Cour de cassation
Les clauses des CGV de la société Chronopost relatives aux plafonds d’indemnisation du consommateur sont abusives

Cass. civ. 1ère, 8 nov. 2023, n° 21-22.655

Cass. civ. 1ère, 8 nov. 2023, n° 21-22.655 

Clauses abusives – Domaine d’application – Contrat type applicable en matière de transport public routier de marchandises – Règles applicables en cas de perte et avaries – Application supplétive – Convention écrite entre les parties – Clause n’accordant pas un niveau d’indemnisation conforme ou supérieur aux dispositions supplétives – Clause limitative de réparation 

 

EXTRAITS : 

« Il résulte de la combinaison des articles L. 132-1, alinéa 1, devenu L. 212-1, alinéa 1, R.132-1, 6°, devenu R. 212-1, 6°, du code de la consommation, de l’article L. 1432-4 du code des transports et des articles 21 du décret n° 99-269 du 6 avril 1999 et 22 du décret n° 2017-461 du 31 mars 2017 relatifs au contrat type applicable en matière de transport public routier de marchandises, que les règles applicables en cas de perte et avaries énoncées par ces deux derniers textes s’appliquent de manière supplétive en l’absence de convention écrite conclue entre les parties et qu’en présence d’une telle convention, les clauses qui n’accordent pas un niveau d’indemnisation conforme ou supérieur aux dispositions supplétives sont abusives. Dès lors qu’elle a relevé que les clauses critiquées fixaient des plafonds d’indemnisation inférieurs aux plafonds réglementaires, dont elles ne rappelaient pas l’existence, et fait ressortir qu’elles n’accordaient pas une indemnisation conforme ou supérieure aux dispositions supplétives qu’elles évinçaient, une cour d’appel en a exactement déduit qu’elles étaient abusives » 

 

ANALYSE : 

 

En l’espèce, le Conseil national des associations familiales laïques (CNAFAL), invoquant le caractère abusif de plusieurs clauses figurant depuis le mois de juin 2015 dans les contrats offerts par la société Chronopost, l’a assigné afin que celles-ci soient réputées non écrites et que soient ordonnées leur suppression et la mise en conformité des contrats proposés.

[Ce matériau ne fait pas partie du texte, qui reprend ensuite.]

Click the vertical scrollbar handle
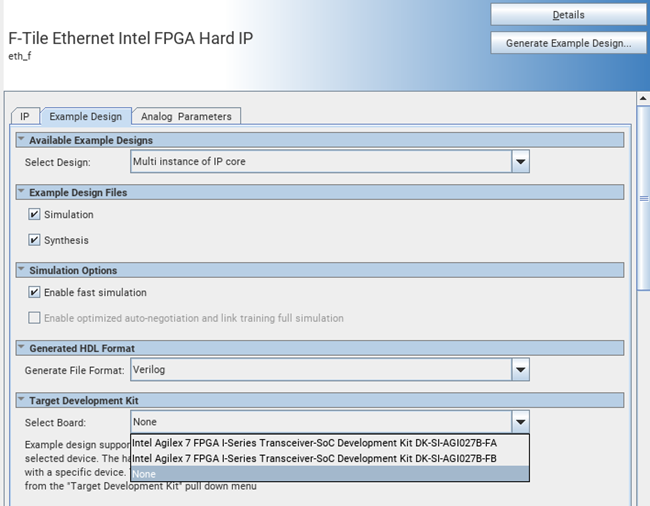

Ces clauses prévoyaient des plafonds d’indemnisation en cas de pertes et avaries d’une part, et de retard d’autre part. Condamnée sous astreinte par la cour d’appel de Paris à supprimer les clauses, à payer des dommages et intérêts en réparation du préjudice causé à l’intérêt collectif des consommateurs, et à publier le dispositif de l’arrêt, la société Chronopost a formé un pourvoi devant la première chambre civile de la Cour de cassation au motif que les clauses ne pouvaient être déclarées abusives dans les matières régies de manière supplétive par des contrats-types de nature réglementaire. 

La Cour de cassation considère que ces clauses sont abusives car elles fixaient des plafonds d’indemnisation inférieurs aux plafonds réglementaires, dont elles ne rappelaient pas l’existence et ainsi, n’accordaient pas une indemnisation conforme ou supérieure aux dispositions supplétives qu’elles évinçaient.  

De plus, ces clauses sont jugées abusives car elles venaient limiter le droit à réparation du consommateur et ainsi, elles étaient moins favorables que les prévisions du contrat type, en ce qu’elles n’avertissaient pas le consommateur de sa faculté de faire une déclaration d’intérêt spécial à la livraison ayant pour effet de substituer le montant de cette déclaration au plafond de l’indemnité fixée. 

En cela, la Cour vise l’article R. 212-1, 6° du code de la consommation qui présume abusives de manière irréfragable dans les contrats conclus entre des professionnels et des consommateurs, les clauses ayant pour objet ou pour effet de « supprimer ou réduire le droit à réparation du préjudice subi par le consommateur en cas du manquement par le professionnel à l’une quelconque de ses obligations ». 

Ce faisant, elle considère que les clauses fixant des plafonds d’indemnisation inférieurs aux plafonds réglementaires, dont elles ne rappelaient pas l’existence, et qui n’accordent pas une indemnisation conforme ou supérieure aux dispositions supplétives qu’elles évincent, sont des clauses “noires” dans les contrats de consommation. 

Par conséquent, la Cour de cassation rejette le pourvoi formé par la société Chronopost.